Short problem 1
List every line of the listing below that contains the word "link".

____

- Skrillex remix cover art. Cover on streaming services replaces "I went to Astroworld" with "I went on [platform name]".

Single by Travis Scott featuring Drake

from the album Astroworld
- Released: August 21, 2018
- Recorded: 2017–2018
- Studio: Cactus (Honolulu); Westlake (Los Angeles); Henson (Hollywood);
- Genre: Progressive rap; trap;
- Length: 5:12
- Label: Cactus Jack; Grand Hustle; Epic;
- Songwriters: Jacques Webster II; Aubrey Graham; Khalif Brown; John Hawkins; Chauncey Hollis; Ozan Yildirim; Cydel Young; Tim Gomringer; Kevin Gomringer; Mirsad Dervić; Rogét Chahayed; Brytavious Chambers; Mike Dean; Luther Campbell; Harry Wayne Casey; Richard Finch; Christopher Wallace; Osten Harvey; Bryan Higgins; Trevor Smith; James Jackson; Malik Taylor; Keith Elam; Christopher Martin; Kamaal Fareed; Ali Shaheed Muhammad; Tyrone Taylor; Fred Scruggs; Kirk Jones; Chylow Parker; O'Shea Jackson;
- Producers: Chahayed; Hit-Boy; Oz; Cubeatz; Tay Keith; Mike Dean;

Travis Scott singles chronology
| "Dangerous World" (2018) | "Sicko Mode" (2018) | "Neighbor" (2018) |

Drake singles chronology
| "Nonstop" (2018) | "Sicko Mode" (2018) | "No Stylist" (2018) |

Music video
- "Sicko Mode" on YouTube

Audio sample
- file; help;

= Sicko Mode =

2018 single by Travis Scott featuring Drake

"Sicko Mode" (stylized in all caps) is a song by American rapper Travis Scott featuring Canadian rapper Drake, with additional vocals from fellow American rappers Swae Lee and the late Big Hawk. The song is co-produced by the late American record producer Tay Keith It was originally released by Epic Records on August 3, 2018, as the third track from Astroworld (2018), before being released as the second single on August 21.

____

Short problem 2
Echo everything in the Sicko Mode article from "Music video" down to "on August 21.".

Item position entries:
____

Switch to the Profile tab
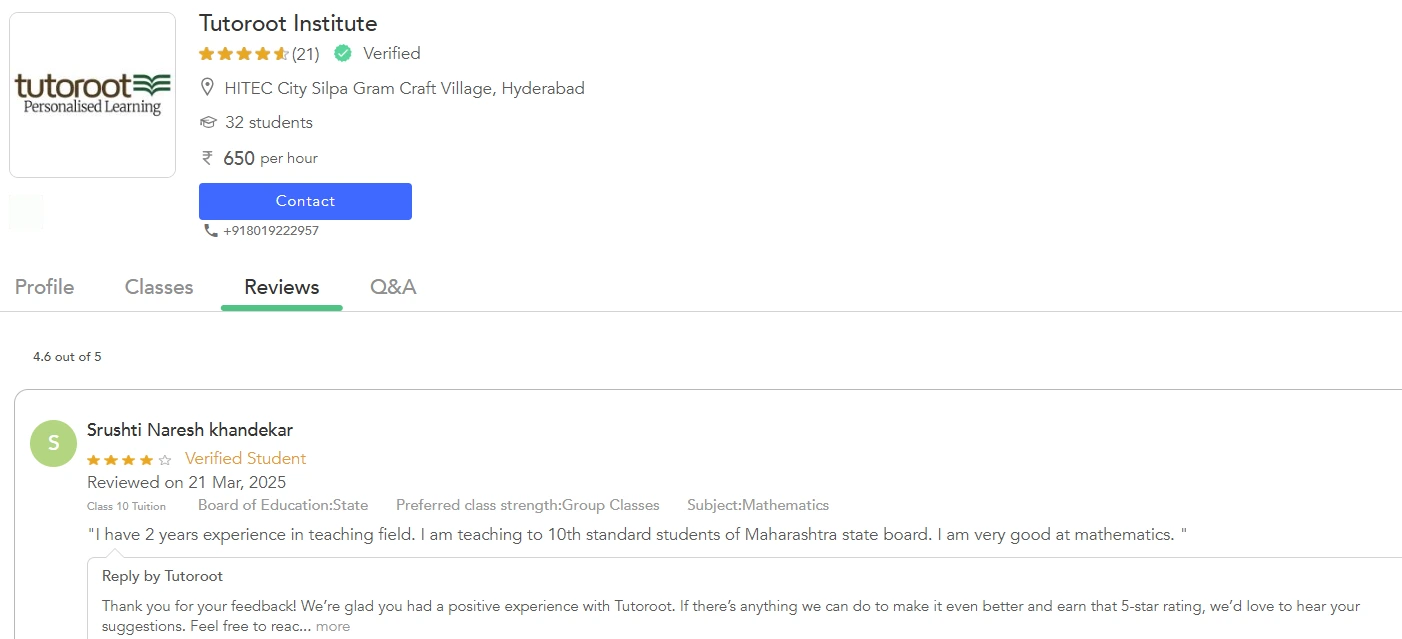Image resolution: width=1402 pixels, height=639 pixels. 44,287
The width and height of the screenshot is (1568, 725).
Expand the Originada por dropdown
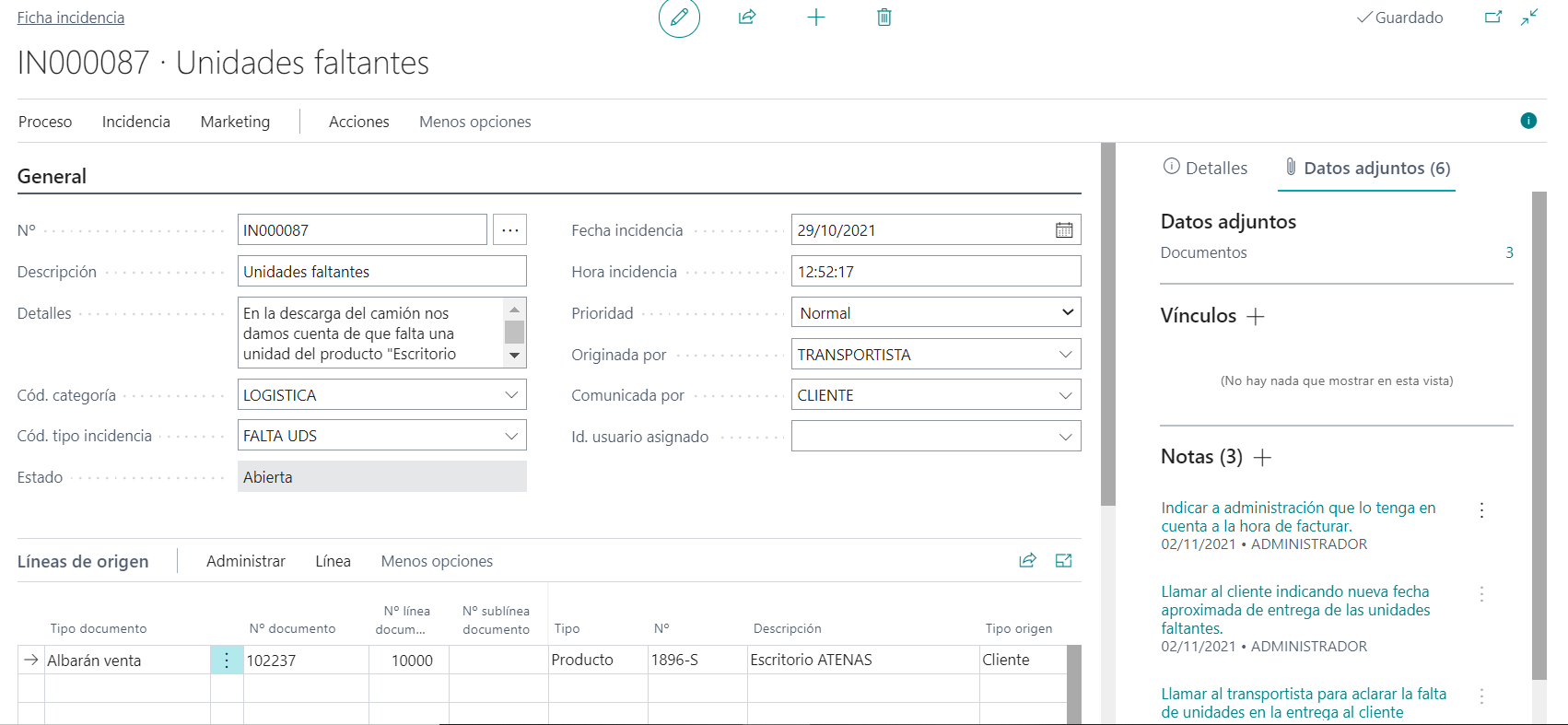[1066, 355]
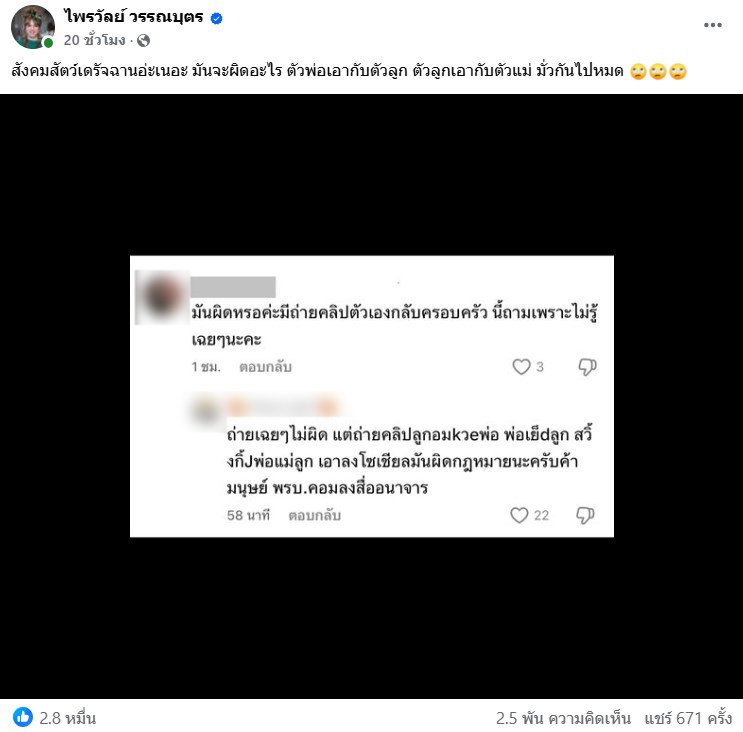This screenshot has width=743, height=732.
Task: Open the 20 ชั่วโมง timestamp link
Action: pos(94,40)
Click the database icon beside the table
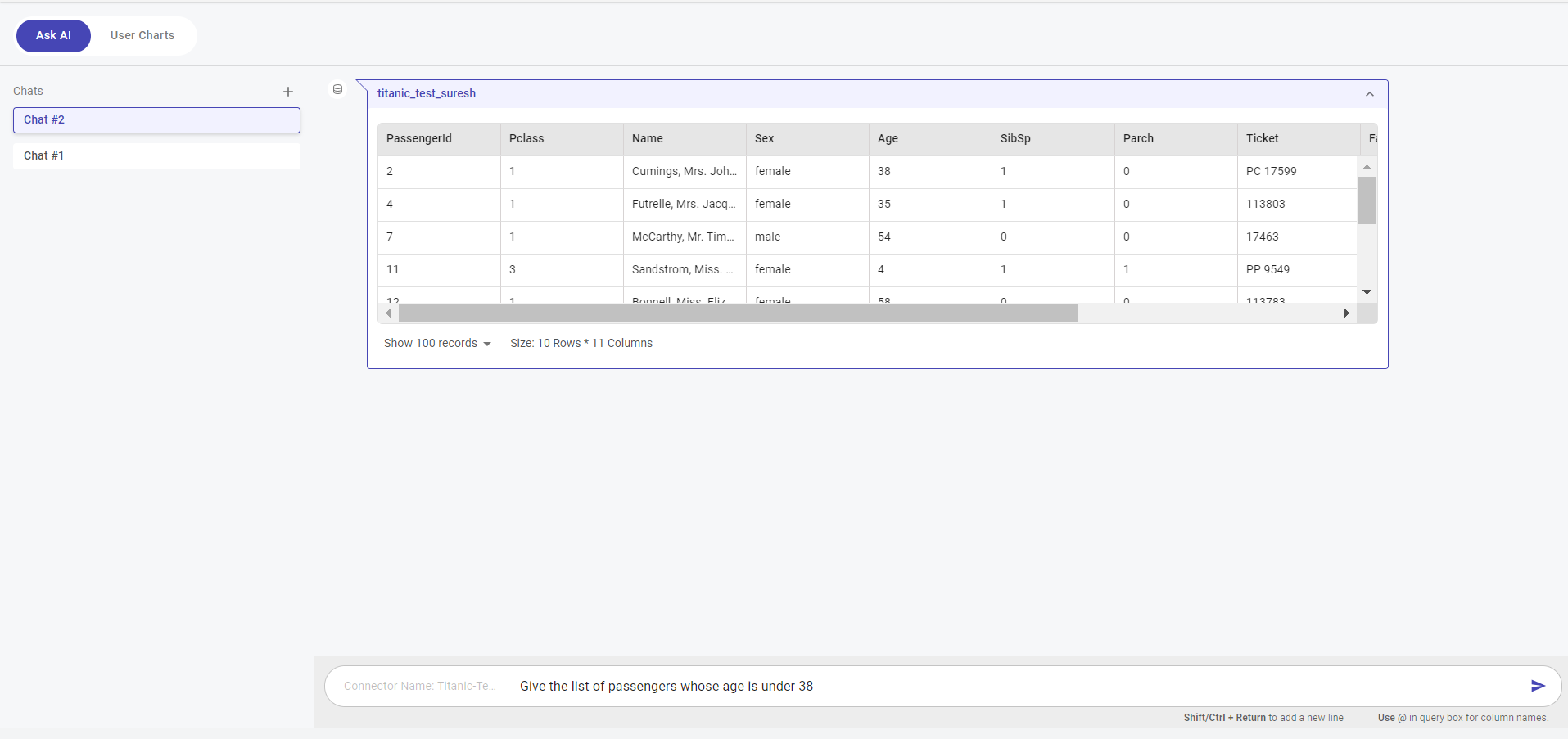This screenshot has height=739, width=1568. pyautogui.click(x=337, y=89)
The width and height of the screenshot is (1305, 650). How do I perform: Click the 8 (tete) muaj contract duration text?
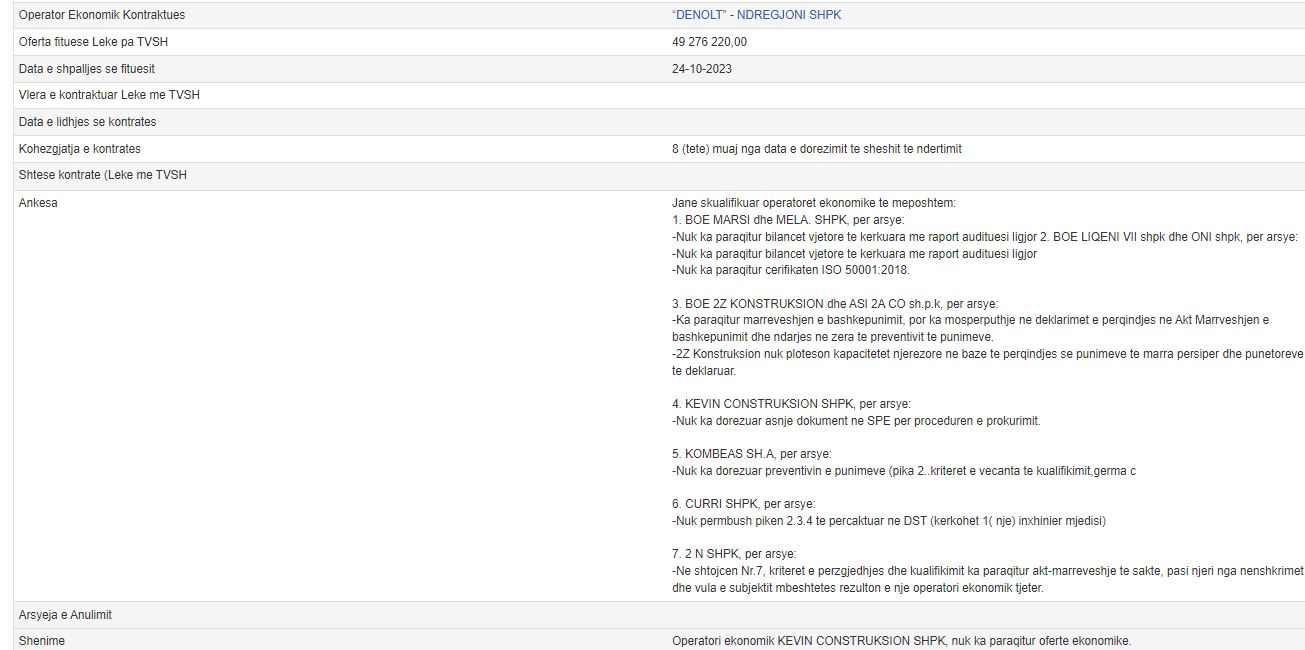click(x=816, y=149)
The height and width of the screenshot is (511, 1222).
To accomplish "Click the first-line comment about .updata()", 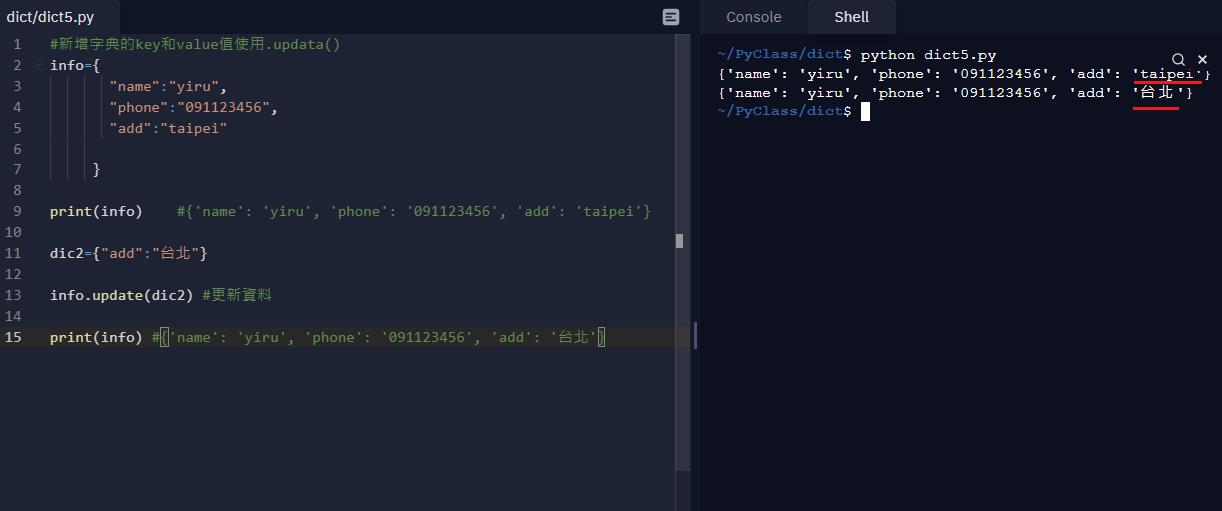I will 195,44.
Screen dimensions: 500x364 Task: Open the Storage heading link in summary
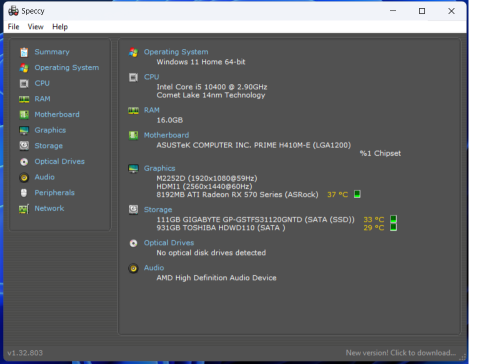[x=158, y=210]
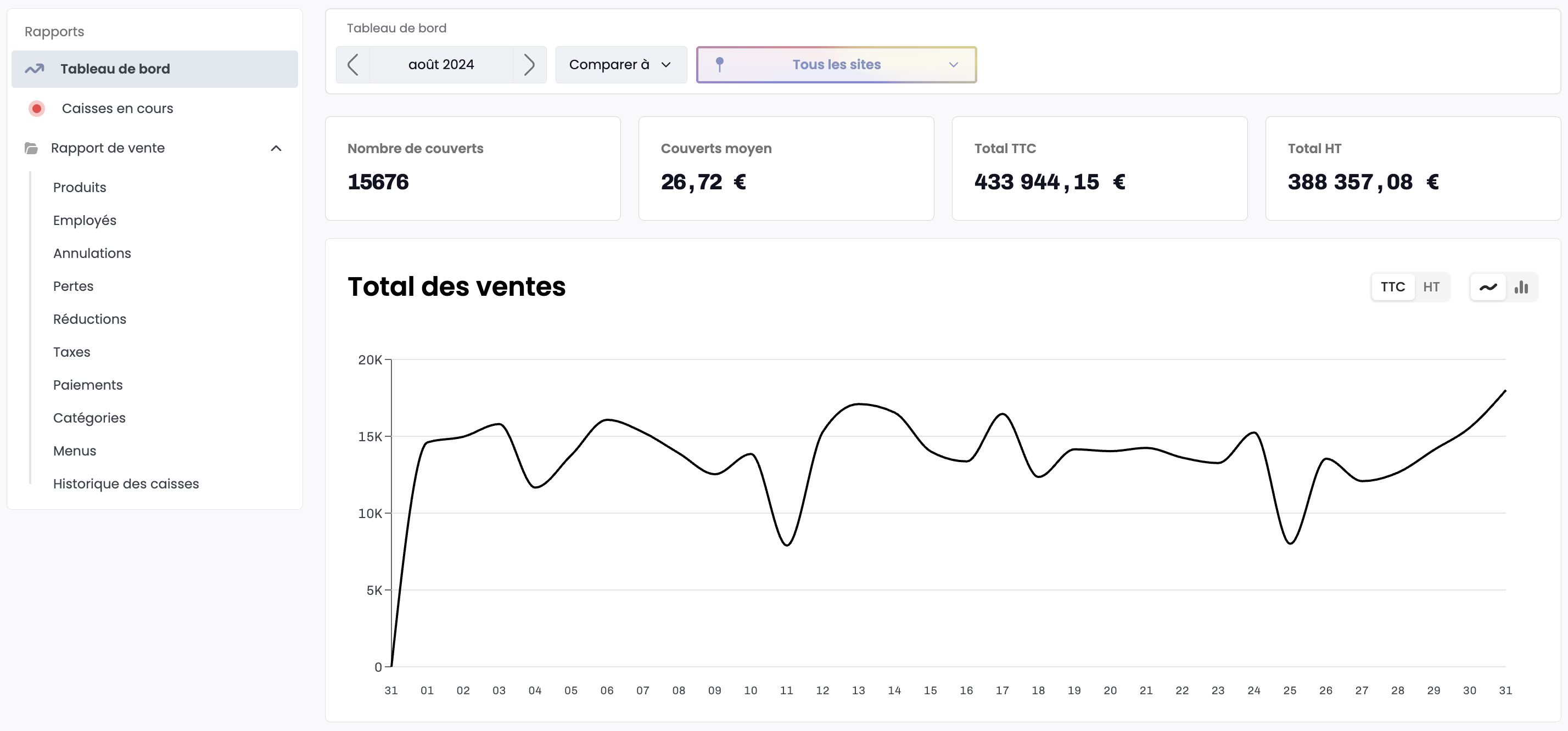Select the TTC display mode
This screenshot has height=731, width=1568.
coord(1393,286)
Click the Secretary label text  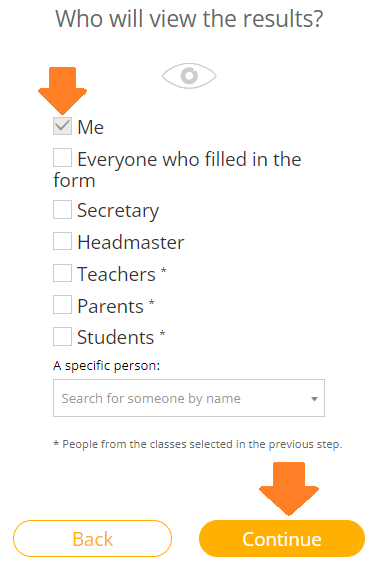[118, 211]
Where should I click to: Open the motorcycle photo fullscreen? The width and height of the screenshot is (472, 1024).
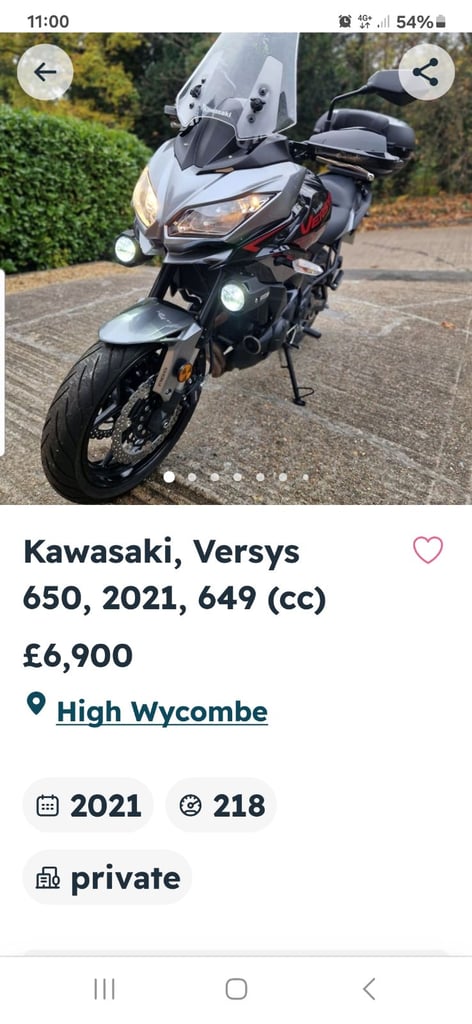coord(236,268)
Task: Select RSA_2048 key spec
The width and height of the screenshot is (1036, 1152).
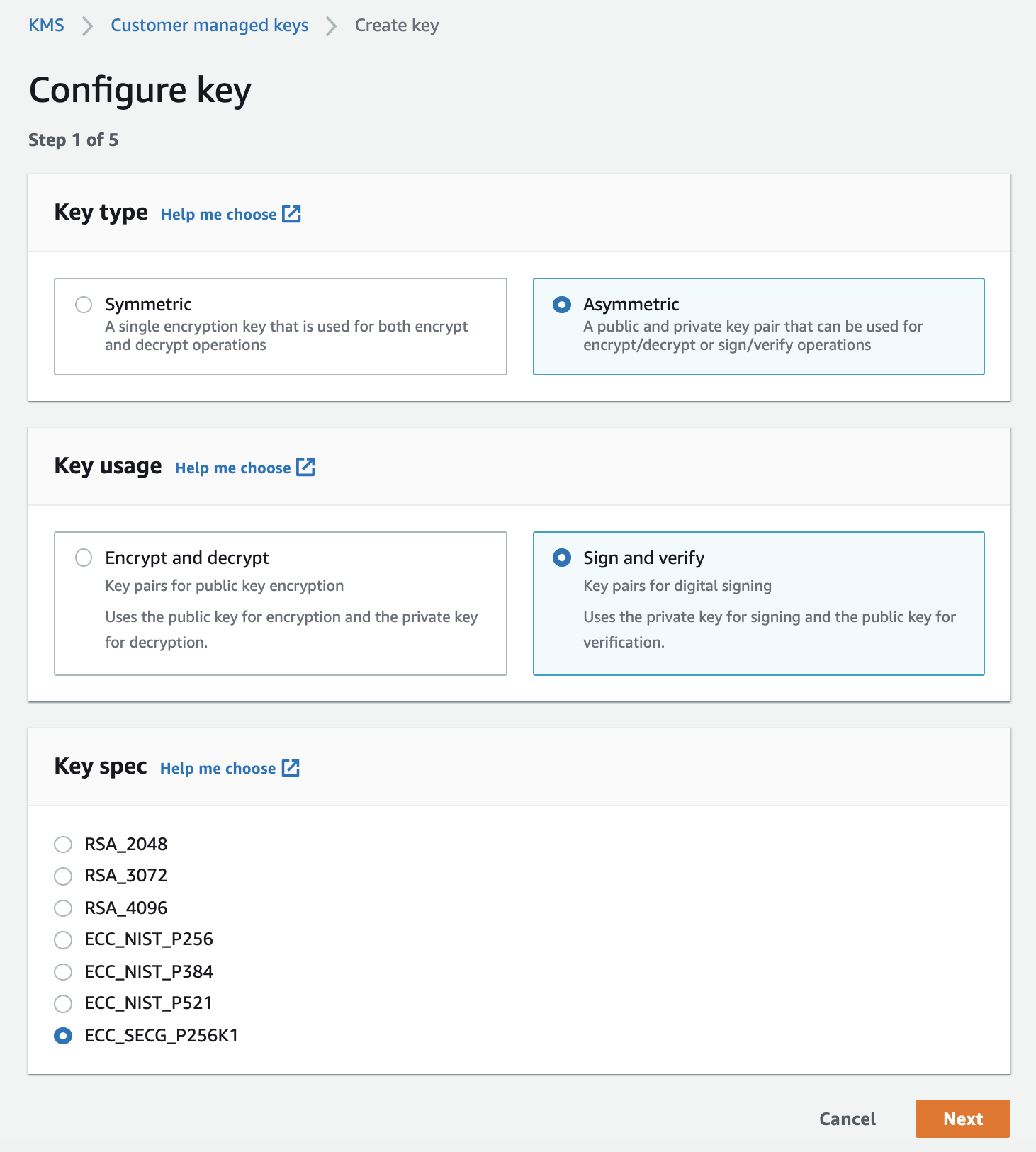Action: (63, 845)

____

Written reply 1
Task: Open the 20 ชั่วโมง timestamp link
Screen dimensions: 500x364 Task: Open the Storage heading link in summary

Written reply 2
Music video
- "Sicko Mode" on YouTube

Audio sample
- file; help;

= Sicko Mode =

2018 single by Travis Scott featuring Drake

"Sicko Mode" (stylized in all caps) is a song by American rapper Travis Scott featuring Canadian rapper Drake, with additional vocals from fellow American rappers Swae Lee and the late Big Hawk. The song is co-produced by the late American record producer Tay Keith It was originally released by Epic Records on August 3, 2018, as the third track from Astroworld (2018), before being released as the second single on August 21.